Selecione e copie cada linha dos registros em que aparece a palavra "pixels". Diferencie maiúsculas de minúsculas.

(Registros de indicação de palavras e elementos)
******************************
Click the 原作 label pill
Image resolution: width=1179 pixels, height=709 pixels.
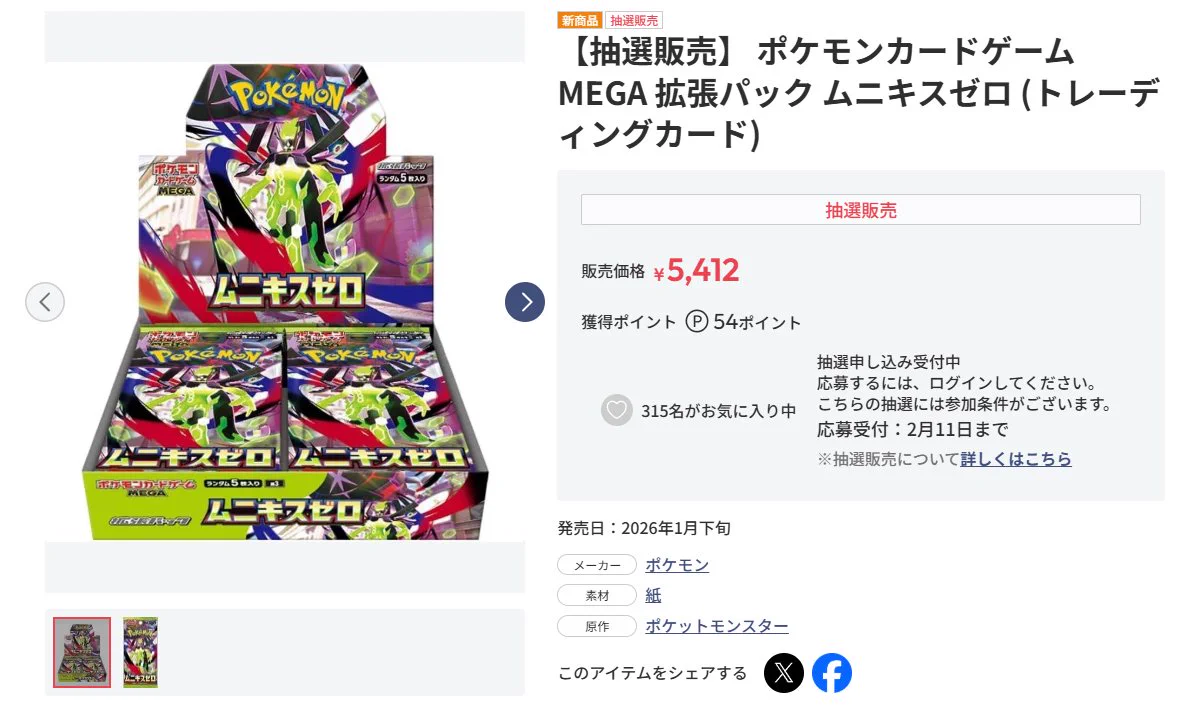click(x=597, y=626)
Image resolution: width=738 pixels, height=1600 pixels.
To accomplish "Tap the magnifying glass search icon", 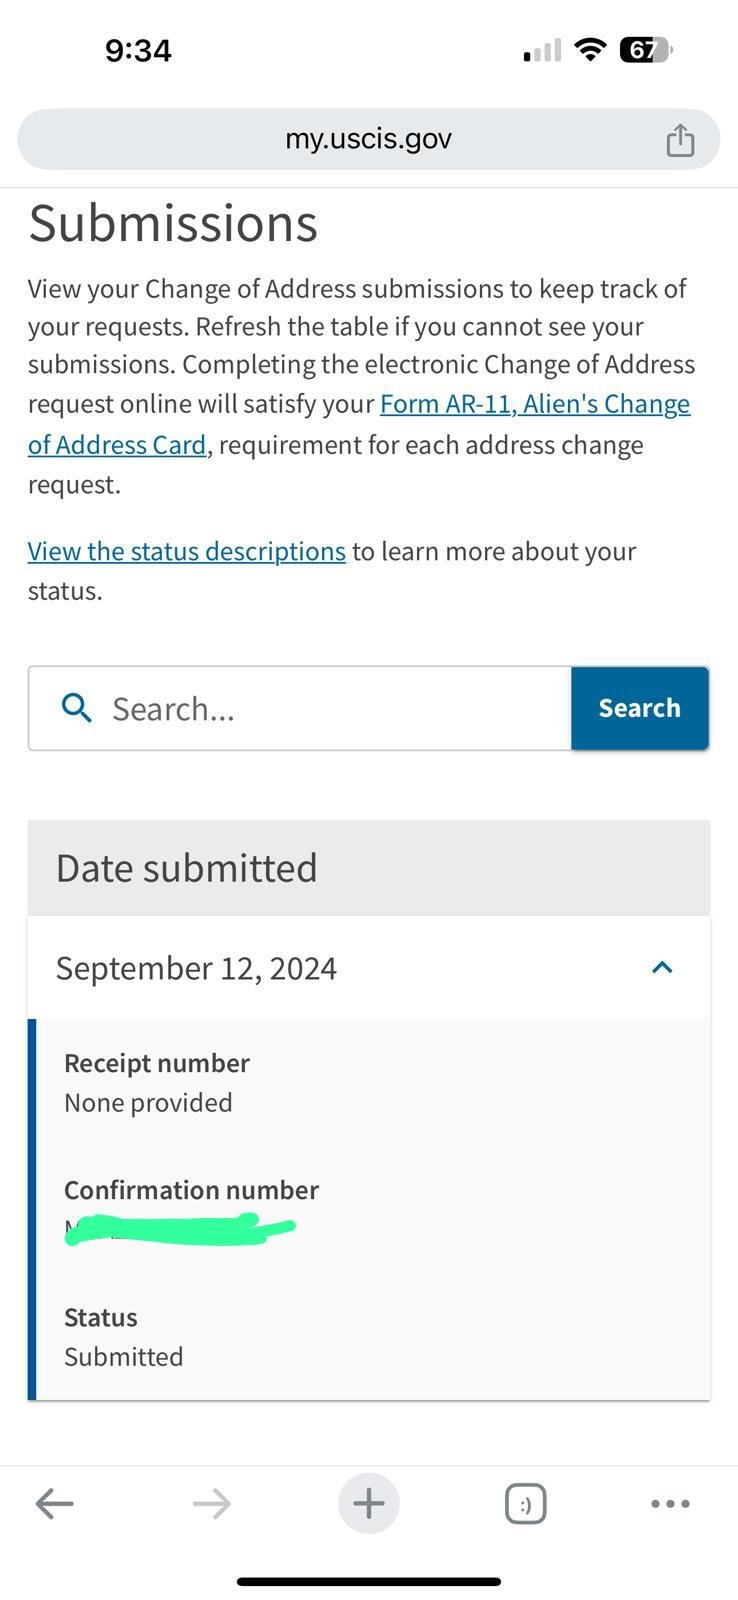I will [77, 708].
******************************
**Solução da tarefa**:
Image resolution: width=1179 pixels, height=709 pixels.
Image resolution: width=738 pixels, height=1600 pixels.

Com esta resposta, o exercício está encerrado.